After locating "Task: Uncheck the CACHE wipe checkbox" in the listing below, copy that line and each one after it exactly, ending with the line that has "Given: Click the Age10_14 variable name".

* Data shown *
*****
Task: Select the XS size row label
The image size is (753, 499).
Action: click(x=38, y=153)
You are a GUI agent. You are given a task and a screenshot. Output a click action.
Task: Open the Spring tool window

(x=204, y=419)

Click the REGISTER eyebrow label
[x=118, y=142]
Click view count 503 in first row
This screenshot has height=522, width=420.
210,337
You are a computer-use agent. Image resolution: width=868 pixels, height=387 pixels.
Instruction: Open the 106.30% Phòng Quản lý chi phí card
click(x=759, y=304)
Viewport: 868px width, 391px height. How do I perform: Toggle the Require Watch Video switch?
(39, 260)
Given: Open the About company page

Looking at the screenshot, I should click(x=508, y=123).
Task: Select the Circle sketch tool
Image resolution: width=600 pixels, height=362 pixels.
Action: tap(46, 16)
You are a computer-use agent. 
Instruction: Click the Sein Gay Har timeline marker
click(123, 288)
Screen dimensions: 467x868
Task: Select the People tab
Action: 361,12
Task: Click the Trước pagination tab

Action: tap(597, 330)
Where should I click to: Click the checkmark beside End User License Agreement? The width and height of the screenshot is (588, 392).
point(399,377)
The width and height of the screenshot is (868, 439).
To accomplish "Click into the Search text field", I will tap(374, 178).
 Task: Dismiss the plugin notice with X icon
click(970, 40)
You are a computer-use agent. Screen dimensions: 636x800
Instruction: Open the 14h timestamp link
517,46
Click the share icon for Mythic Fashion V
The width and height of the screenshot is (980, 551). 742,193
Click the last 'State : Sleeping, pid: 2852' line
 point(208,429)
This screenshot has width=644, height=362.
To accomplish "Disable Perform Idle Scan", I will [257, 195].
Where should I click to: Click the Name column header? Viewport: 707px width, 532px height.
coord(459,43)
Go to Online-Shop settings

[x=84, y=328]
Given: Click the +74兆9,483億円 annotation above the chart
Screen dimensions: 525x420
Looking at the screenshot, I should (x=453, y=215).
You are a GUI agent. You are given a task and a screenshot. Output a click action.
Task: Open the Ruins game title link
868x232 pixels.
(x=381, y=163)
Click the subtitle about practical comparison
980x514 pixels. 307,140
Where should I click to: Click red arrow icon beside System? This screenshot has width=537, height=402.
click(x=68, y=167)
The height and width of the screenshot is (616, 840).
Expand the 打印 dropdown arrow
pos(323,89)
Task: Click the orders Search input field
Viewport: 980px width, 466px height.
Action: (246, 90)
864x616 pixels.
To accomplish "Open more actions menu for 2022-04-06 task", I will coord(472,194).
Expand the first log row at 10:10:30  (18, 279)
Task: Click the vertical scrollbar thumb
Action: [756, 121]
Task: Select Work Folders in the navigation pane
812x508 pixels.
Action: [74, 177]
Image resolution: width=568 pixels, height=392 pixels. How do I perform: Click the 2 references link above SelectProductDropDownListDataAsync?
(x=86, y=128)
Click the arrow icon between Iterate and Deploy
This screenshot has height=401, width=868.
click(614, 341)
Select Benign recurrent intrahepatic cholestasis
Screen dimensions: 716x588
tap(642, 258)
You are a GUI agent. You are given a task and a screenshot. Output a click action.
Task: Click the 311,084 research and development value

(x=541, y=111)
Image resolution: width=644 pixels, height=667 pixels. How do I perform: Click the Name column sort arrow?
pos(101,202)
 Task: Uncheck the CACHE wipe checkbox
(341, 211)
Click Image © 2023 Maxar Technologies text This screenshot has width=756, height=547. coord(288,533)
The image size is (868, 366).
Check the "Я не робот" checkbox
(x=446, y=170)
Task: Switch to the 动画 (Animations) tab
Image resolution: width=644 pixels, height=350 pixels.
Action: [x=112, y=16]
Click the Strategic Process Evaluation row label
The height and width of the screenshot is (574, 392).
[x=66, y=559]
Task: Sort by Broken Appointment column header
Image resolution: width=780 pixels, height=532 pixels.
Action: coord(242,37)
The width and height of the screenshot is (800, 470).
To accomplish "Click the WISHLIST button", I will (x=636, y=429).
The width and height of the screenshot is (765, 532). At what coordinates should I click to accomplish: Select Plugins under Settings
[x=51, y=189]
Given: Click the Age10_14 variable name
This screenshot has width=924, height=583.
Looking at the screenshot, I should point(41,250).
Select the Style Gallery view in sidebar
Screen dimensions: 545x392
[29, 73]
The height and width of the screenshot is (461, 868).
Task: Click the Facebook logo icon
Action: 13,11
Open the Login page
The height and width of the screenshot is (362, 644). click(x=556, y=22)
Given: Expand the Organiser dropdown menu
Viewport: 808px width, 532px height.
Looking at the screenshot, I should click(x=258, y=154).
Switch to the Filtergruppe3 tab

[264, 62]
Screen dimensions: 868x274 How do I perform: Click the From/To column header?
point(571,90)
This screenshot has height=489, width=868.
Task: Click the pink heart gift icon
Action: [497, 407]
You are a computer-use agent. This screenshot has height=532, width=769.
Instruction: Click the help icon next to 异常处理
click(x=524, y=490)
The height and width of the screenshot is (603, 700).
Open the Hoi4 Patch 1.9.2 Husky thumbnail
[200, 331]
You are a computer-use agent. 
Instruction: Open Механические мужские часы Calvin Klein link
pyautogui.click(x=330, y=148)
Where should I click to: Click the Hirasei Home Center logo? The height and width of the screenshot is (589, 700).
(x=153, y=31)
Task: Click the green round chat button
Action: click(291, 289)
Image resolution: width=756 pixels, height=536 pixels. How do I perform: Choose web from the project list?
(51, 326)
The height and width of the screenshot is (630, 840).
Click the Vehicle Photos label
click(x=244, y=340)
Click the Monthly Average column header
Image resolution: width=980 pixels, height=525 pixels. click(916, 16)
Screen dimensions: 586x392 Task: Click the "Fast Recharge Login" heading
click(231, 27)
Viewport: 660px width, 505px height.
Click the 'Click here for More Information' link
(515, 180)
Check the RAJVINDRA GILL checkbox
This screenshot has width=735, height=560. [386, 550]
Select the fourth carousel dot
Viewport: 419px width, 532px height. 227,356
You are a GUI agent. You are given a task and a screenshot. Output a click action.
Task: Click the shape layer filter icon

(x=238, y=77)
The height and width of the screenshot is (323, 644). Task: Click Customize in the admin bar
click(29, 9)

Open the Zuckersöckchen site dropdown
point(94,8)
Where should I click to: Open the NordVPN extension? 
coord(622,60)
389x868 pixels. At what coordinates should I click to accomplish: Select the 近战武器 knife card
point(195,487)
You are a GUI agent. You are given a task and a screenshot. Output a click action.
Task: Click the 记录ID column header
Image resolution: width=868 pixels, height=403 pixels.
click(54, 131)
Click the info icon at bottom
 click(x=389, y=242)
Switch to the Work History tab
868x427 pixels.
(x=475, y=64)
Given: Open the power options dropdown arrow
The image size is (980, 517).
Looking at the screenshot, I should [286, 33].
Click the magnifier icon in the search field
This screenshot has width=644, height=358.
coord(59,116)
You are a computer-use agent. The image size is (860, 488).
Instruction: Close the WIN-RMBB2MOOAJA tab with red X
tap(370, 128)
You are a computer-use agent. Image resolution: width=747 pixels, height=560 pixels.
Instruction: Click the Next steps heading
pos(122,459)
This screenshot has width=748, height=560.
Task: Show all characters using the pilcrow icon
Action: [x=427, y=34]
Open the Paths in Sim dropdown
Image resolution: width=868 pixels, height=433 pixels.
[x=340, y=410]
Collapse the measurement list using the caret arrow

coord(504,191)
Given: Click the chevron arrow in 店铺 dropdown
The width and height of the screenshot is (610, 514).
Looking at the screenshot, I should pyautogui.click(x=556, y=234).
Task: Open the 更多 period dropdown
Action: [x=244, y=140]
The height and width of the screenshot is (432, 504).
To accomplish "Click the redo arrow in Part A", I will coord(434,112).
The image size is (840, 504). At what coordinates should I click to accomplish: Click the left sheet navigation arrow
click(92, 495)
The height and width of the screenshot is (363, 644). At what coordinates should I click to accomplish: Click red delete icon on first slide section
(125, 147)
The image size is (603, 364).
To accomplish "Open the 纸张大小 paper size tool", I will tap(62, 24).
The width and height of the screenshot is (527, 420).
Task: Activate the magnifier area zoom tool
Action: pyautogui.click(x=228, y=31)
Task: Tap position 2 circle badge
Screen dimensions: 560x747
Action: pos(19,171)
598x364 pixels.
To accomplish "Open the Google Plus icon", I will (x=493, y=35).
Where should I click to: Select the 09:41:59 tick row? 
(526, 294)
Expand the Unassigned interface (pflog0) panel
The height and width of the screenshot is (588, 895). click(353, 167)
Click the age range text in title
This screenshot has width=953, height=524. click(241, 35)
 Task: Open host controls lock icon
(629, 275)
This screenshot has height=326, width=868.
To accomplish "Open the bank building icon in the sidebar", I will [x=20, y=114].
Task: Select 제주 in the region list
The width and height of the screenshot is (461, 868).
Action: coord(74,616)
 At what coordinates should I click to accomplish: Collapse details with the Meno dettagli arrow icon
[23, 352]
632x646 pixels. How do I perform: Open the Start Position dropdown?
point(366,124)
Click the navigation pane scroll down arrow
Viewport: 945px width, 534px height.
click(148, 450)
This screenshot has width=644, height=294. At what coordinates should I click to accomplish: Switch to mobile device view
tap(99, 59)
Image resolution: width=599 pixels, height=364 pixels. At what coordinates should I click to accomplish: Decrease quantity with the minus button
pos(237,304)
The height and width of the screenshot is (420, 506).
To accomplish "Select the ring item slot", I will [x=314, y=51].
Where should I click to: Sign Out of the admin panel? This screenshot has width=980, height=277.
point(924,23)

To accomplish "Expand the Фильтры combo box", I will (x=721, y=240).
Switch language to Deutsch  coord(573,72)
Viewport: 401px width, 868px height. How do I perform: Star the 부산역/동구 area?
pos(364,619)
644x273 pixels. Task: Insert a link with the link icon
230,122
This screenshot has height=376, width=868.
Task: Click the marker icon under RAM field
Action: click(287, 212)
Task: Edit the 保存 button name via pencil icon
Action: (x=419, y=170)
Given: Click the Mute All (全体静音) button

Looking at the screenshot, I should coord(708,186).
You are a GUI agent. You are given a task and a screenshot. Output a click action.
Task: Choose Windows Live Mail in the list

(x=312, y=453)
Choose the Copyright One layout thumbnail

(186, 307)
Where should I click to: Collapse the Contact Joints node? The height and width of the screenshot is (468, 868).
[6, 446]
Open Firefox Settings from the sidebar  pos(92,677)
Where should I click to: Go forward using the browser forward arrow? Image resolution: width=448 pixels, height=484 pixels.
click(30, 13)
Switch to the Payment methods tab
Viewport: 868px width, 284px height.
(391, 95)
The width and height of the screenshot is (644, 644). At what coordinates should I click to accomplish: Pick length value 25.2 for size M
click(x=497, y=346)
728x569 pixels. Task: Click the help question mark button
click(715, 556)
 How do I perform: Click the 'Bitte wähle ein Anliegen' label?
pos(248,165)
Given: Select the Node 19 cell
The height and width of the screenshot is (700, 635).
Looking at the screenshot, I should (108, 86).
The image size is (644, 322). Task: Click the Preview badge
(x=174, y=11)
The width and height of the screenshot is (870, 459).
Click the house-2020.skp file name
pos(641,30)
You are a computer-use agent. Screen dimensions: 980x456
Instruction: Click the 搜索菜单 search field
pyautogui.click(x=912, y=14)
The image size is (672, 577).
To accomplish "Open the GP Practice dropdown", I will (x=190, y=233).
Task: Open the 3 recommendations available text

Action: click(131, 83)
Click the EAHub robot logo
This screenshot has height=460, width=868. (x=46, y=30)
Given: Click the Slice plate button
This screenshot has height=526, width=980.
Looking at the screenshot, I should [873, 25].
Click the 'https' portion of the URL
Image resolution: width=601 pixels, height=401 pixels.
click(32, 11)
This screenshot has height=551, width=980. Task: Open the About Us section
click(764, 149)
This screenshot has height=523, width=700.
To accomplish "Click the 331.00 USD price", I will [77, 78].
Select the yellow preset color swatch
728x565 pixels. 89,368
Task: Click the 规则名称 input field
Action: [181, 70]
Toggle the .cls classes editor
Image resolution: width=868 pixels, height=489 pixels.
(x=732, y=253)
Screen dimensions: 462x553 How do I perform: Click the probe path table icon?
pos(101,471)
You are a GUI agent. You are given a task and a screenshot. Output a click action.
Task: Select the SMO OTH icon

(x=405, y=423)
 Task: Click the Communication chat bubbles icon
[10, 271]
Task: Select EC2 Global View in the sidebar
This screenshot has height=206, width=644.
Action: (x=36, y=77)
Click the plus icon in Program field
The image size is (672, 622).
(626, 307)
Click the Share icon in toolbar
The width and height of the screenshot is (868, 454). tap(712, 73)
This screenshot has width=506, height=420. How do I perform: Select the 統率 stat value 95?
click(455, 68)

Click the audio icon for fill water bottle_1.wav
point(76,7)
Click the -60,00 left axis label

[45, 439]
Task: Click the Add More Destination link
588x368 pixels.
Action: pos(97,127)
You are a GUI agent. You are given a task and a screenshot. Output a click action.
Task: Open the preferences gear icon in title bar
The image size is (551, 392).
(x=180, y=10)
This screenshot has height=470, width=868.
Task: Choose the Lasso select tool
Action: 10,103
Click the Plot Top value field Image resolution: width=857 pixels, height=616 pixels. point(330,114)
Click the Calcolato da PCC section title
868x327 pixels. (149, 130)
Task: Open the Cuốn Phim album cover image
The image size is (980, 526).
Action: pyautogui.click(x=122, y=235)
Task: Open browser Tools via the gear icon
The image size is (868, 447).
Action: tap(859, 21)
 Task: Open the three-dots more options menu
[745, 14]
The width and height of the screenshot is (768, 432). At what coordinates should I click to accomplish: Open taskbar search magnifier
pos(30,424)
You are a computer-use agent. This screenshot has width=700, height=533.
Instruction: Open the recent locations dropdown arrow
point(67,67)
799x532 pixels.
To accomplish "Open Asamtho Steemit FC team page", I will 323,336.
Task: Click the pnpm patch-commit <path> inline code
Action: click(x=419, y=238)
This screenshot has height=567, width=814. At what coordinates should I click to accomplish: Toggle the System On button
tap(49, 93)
*****
* Final answer *
 Task: Uncheck the CACHE wipe checkbox
(341, 211)
Click Image © 2023 Maxar Technologies text This screenshot has width=756, height=547. coord(288,533)
The image size is (868, 366).
Check the "Я не робот" checkbox
(x=446, y=170)
Task: Switch to the 动画 (Animations) tab
Image resolution: width=644 pixels, height=350 pixels.
Action: [x=112, y=16]
Click the Strategic Process Evaluation row label
The height and width of the screenshot is (574, 392).
[x=66, y=559]
Task: Sort by Broken Appointment column header
Image resolution: width=780 pixels, height=532 pixels.
Action: coord(242,37)
The width and height of the screenshot is (800, 470).
To accomplish "Click the WISHLIST button", I will (x=636, y=429).
The width and height of the screenshot is (765, 532). At what coordinates should I click to accomplish: Select Plugins under Settings
[x=51, y=189]
Given: Click the Age10_14 variable name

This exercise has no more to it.